It showed in the casualties. According to Paine, 60% of the first class passengers survived (Ballard, p. 149, reports that every child in first class, save one, survived, and she died only because she wouldn't leave her mother, who wouldn't leave her husband). 42% of second class passengers survived, but only 25% of steerage (comparable to the 24% of the crew who survived).
Lord's famous A Night to Remember gives a passenger list. Pages 207-209 catalogs the third class passengers who embarked at Queenstown (Cobh). There were 114 of them, mostly with typical Irish names. Only 40 (35%) survived.

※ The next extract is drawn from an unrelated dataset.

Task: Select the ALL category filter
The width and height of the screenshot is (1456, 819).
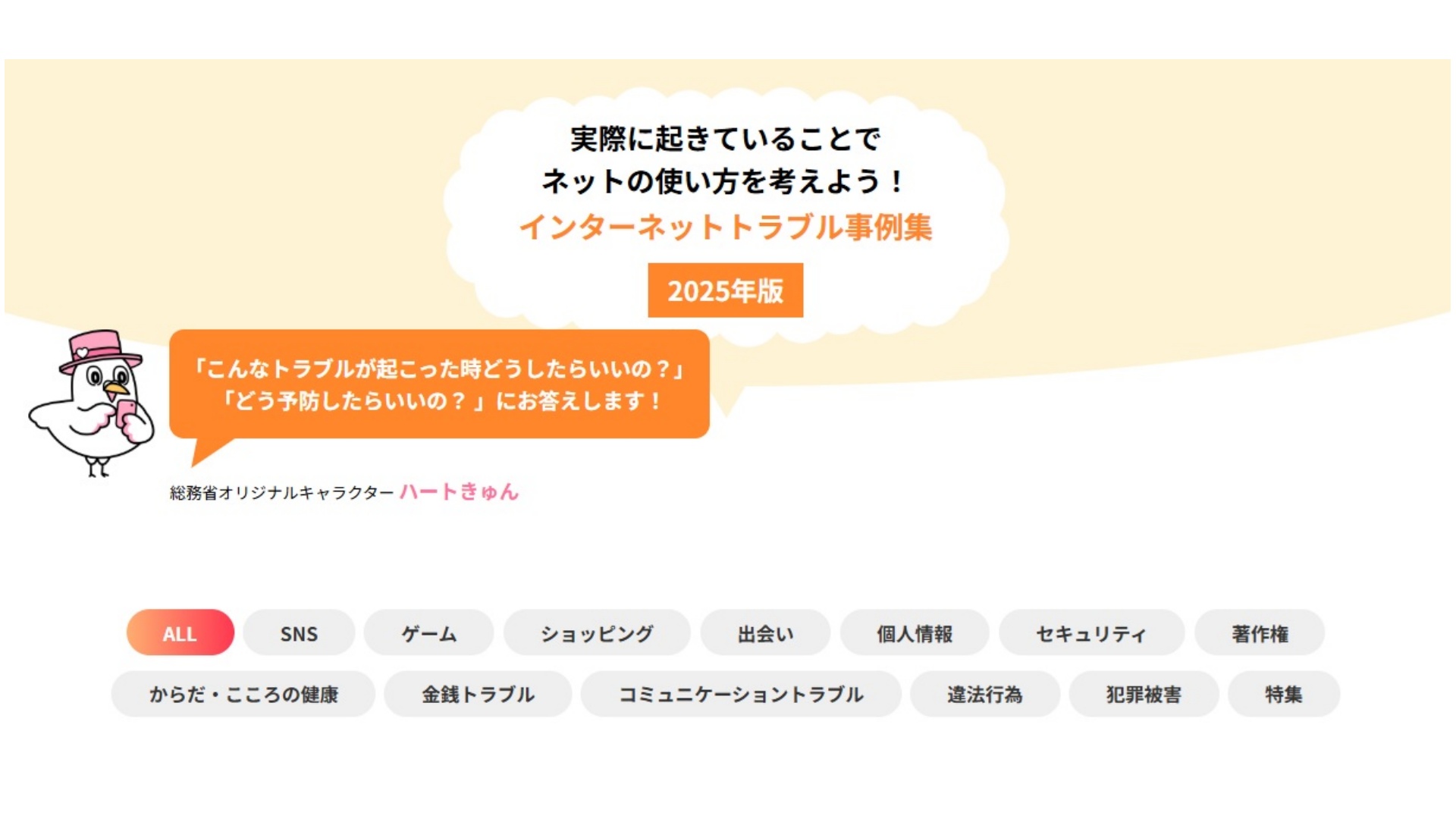Action: [x=180, y=632]
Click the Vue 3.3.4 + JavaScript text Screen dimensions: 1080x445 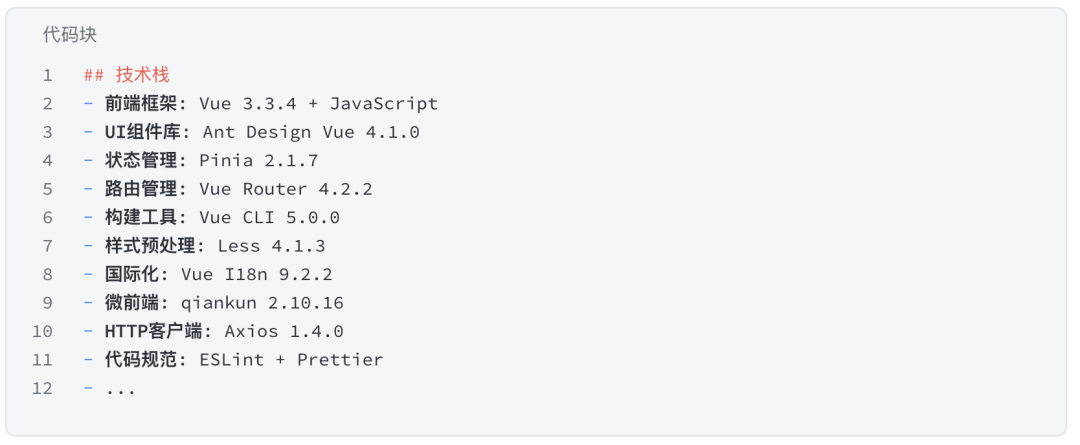coord(318,104)
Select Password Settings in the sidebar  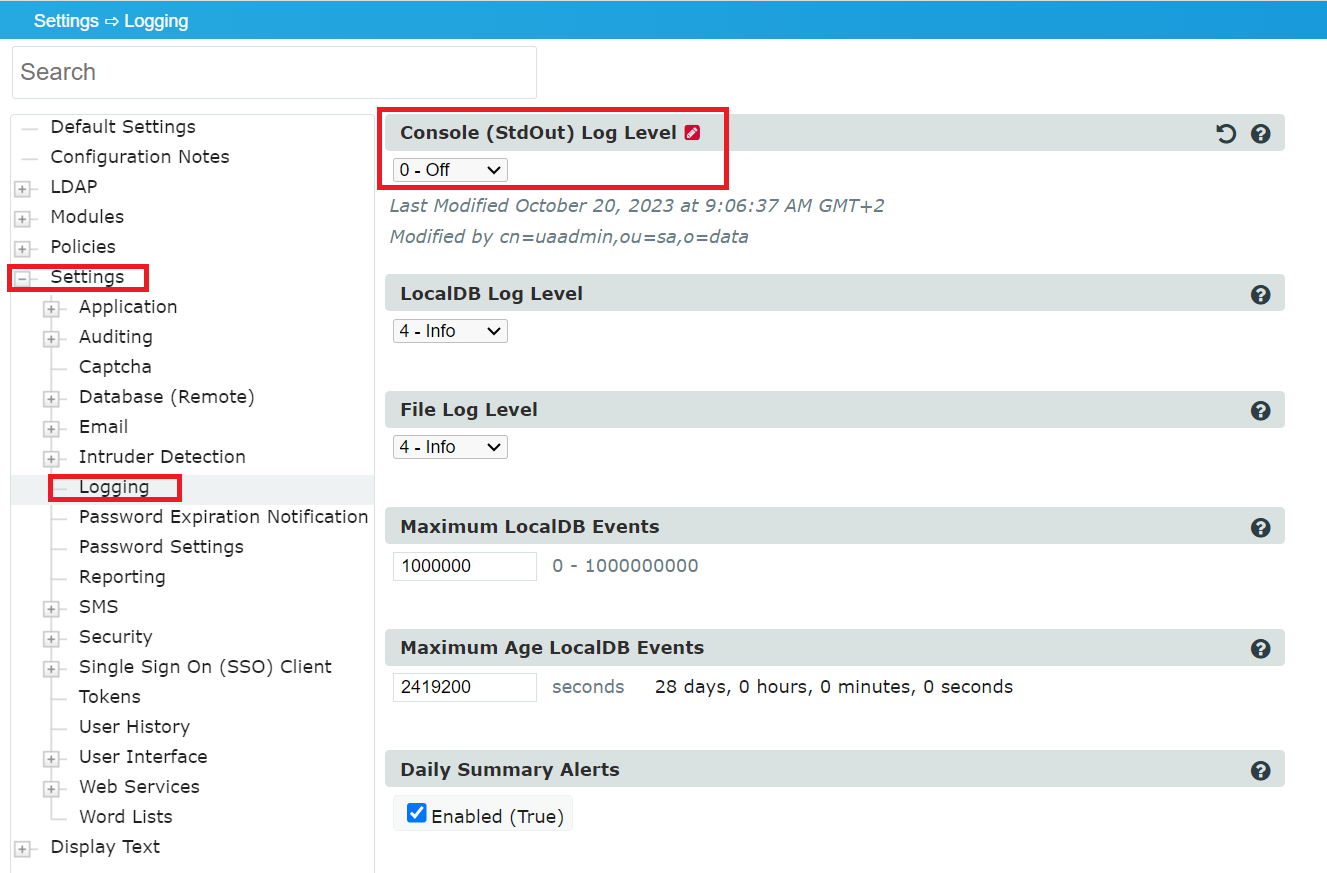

Other sources differ slightly, Barczewski, p. 9, says that 123 passengers boared at Queenstown, of whom 113 paid the six pound ten shilling third class fare. Obviously the presence or absence of one passenger doesn't change the casualty rate much.
For an extensive history of the Titanic, with detailed examination of the truth (or lack thereof) of quotes in the Titanic songs, see the notes to "The Titanic (XV)" ("On the tenth day of April 1912") (Titanic #15) - RBW
Last updated in version 2.5
- Ballard: Dr. Robert D. Ballard, The Discovery of the Titanic, Warner, 1987
- Barczewski: Stephanie Barczewski, Titanic: A Night Remembered, Hambledon Continuum, 2004
- Lord: Walter Lord, A Night to Remember (1955; I use the 1997 Bantam edition)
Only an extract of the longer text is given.